Realign Your Spine – Lumbar

Your mind is a very powerful tool in the process of healing.

Use this 11 minute meditation to quickly connect, release and realign your spine. .

Pain is a signal that something is wrong but it also a signal that the body is doing its job.  For example, muscle spasms cause sharp pain and discomfort but they only occur to stabilise something that doesn’t feel right.  You can learn to speed up your healing process by cultivating this awareness .


What is expected tends to happen.

Your mind responds to the way you breathe, think, move and how and what you visualise.

For example: if you are injured and become aware that both shallow and deep breathing will make matters worse you can adopt a gentle, slow breath flow as you visualise your spine coming back into alignment.


You are injured and have become afraid of moving because it will bring on a spasm. You will adopt shallow breathing, pull your shoulders up and add more stress to your body. This behaviour will tighten your body further body and slow down the decompression that’s required to relax you.

The spine supports our body and protects vital organs and it is also a massive sensor.  Enjoy this 9 minute meditation to gently connect and realign. 

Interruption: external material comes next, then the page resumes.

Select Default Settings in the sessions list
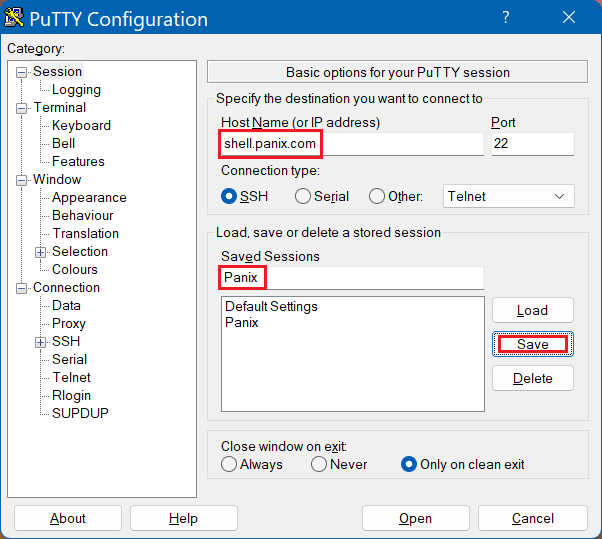Screen dimensions: 602x539 271,307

As we move throughout our day and adapt to our surroundings, weather, emotions and many other stimulus influence the spinal nerves, ligaments and tendons. They feel the changes in our movement, and position and relay this information to and from the brain to make sure we stay balanced and coordinated.

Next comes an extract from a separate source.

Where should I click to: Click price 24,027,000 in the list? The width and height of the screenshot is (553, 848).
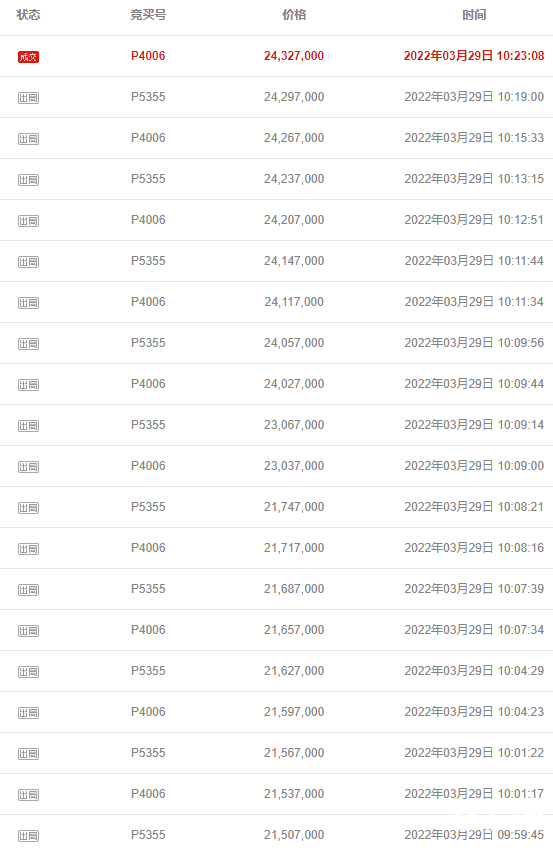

Cultivating good posture is important because it maintains the natural curves of the spine and reduces strain on our muscles and joints. Slouching or hunching over can strain the ligaments and small spinal muscles.  Breathing properly, using the respiratory diaphragm is also important for spinal health. It reduces tension, and helps us to become more aware of our body.


The spinal column is strong and flexible and supports and protects your spinal cord. Although any part of your spine can become stressed and injured your neck and Lower back, particularly L3/4 are the most vulnerable. 

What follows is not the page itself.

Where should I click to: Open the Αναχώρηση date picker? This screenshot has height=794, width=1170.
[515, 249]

The spine is made up of individual bones called vertebrae.  

There are 33 vertebrae in total, divided into five regions. Between each vertebrae, there is an intervertebral disc.

  1. Neck –  C1-C7 The cervical vertebrae support your head. The first two vertebrae allow for nodding and rotation of the head.
  2. Upper back – T1 -T12 The thoracic vertebrae are in your upper and middle back and connect to your ribs. They support your ribcage and protect your organs.
  3. Lower back – L1-L5 The lumbar vertebrae are in your lower back and are the largest and strongest. They bear the weight of your upper body and provide stability and flexibility.
  4. The sacral vertebrae are fused together to form the sacrum, which connects your spine to your hip bones and supports your pelvis.
  5. The vertebrae at the coccyx are fused together to form the tailbone, which is at the base of your spine and provides attachment for muscles and ligaments.

The Intervertebral Discs

The discs must move to stay hydrated and healthy and this creates space to allow the spinal nerves to  communicate with your organs and muscles and help to signal the body for fight or flight. 

To support a healthy spine, we should maintain good posture, practice proper breathing, exercise regularly, stretch, and make ergonomic adjustments in our working environments.